Hot on the heels of that rather confusing exchange, comes the news that the Arts Council are not jettisoning their Sustainability Programme. That must surely be a relief to so many that toiled over making decisions to affect “permanent and significant change” for their organisations. But the problem is, the programme isn’t actually being rolled out either, instead the Arts Council is asking to run it parallel to the 2016/17 annual funding process. 

In the BBC NI The View interview, the Culture Minister couldn’t rule out seeing more cuts, while at the same time she advocated for the arts and stressed “wanting to be a champion for the arts”. And we are all the more reassured about how all of this will add up when the minister tells us that “up to 80% of people have enjoyed or participated in the arts, however there are many more that haven’t".

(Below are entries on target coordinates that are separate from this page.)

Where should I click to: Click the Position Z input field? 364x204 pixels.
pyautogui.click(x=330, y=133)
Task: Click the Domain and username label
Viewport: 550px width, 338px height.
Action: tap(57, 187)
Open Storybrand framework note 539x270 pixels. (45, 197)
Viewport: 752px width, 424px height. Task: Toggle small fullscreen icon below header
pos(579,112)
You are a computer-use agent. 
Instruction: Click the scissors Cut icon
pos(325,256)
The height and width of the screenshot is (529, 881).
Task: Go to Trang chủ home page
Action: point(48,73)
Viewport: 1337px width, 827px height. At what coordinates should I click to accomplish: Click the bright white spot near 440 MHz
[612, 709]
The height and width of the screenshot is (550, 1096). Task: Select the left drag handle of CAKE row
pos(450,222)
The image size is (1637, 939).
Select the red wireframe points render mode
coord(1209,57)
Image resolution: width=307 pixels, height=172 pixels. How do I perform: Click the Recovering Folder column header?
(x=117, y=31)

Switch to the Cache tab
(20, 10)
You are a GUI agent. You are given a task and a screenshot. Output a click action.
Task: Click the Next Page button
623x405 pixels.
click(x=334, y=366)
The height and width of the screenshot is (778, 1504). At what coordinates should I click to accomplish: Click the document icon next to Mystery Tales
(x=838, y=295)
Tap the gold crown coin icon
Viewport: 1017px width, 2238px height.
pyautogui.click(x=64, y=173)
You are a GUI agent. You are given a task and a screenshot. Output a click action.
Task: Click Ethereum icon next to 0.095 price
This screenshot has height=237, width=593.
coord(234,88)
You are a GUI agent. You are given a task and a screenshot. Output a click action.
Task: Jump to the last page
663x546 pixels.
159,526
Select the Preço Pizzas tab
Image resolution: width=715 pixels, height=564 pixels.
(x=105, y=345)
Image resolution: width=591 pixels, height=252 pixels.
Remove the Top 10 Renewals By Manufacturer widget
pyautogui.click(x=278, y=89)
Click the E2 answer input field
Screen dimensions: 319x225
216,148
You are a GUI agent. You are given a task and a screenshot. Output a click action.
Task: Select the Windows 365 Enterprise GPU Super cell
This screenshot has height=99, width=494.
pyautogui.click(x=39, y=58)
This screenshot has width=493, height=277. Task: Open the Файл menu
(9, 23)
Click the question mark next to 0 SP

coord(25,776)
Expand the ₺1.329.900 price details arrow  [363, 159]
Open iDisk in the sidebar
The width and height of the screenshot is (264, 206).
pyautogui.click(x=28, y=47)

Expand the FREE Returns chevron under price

The minister added it was “an easy decision to make”; to cut the orchestra (as the example suggested) in order to fund other priorities, expressly "looked-after children in care". Undoubtedly those children deserve every additional support to increase limited life chances but there are organisations, indeed arts organisations that do indeed support this activity. Some of them may ironically be cut too.

The fact that 32 organisations will see a significant loss of revenue this year, will have a range of consequences. A great many of those organisations will have little choice it seems but to cut the very thing that the minister wants to promote, namely outreach into communities. Not to spite her, but because this work is largely offered free of charge and is supported by funding alone. Now, not all organisations will resort to this and I would urge all those affected not to make matters any worse for the most marginalised here and instead to redouble their collective efforts to support the widest engagement in the arts. Others will not be able to deliver any additional aspects to tours, or events. 

Options become more limited. 

Planning, when faced with uncertainty, more problematic. 

Risk grows, not participation.

In seeking to stabilise the bigger organisations, there will in all likelihood be less monies for the rest of the sector and less certainty. The ripples of this cut/re-prioritisation/whatever will be felt by more organisations than just those immediately affected.

And in seeking to represent an integrated policy to support the arts (like that in sport) whilst making these funding decisions where it is difficult to see the policy direction, it all feels counter-intuitive to supporting any integrated strategy.  

This scenario seems to be playing out across all areas, affecting the vulnerable most. The Third Sector, those working in all charitable institutions wishing to do good and provide significant civic benefit through public funding, are having an increasingly worrying time of it. All Third Sector organisations are governed by volunteers: It is their personal reputation and indeed, liability that is at stake. When any charitable organisation is plunged into such uncertainty, and policy and funding decisions are made in an increasingly ad hoc way, it makes the work and position of ordinary people very vulnerable. The personal liability of a great swathe of the sector is increasingly under threat. As are jobs, access and indeed participation, in all facets of life.

As some ministers operate their semi-detached postures, “the hokey-cokey arrangements” as some newspapers rather flippantly refer to it, or as other ministers are indeed at their desks making "good and bad decisions", it is very easy to get lost in the confusion of it all. 

The constant stream of mixed messages makes everything so garbled. There seems to be no respite. 

But really, what can we expect? We have been public funding dependent for decades because of the huge, almost intractable problems we had during our conflict and now as an aftermath of that tumult, when we require support to continue into prosperity and peace, we find we are being denied the resources. Our understandable yet undeniable dependency cannot be managed by simply turning off the money supply. If we do not constructively offer greater mitigating support to all agencies and services, things will not simply wither away – they will fall apart. 

There can be little confusion about that.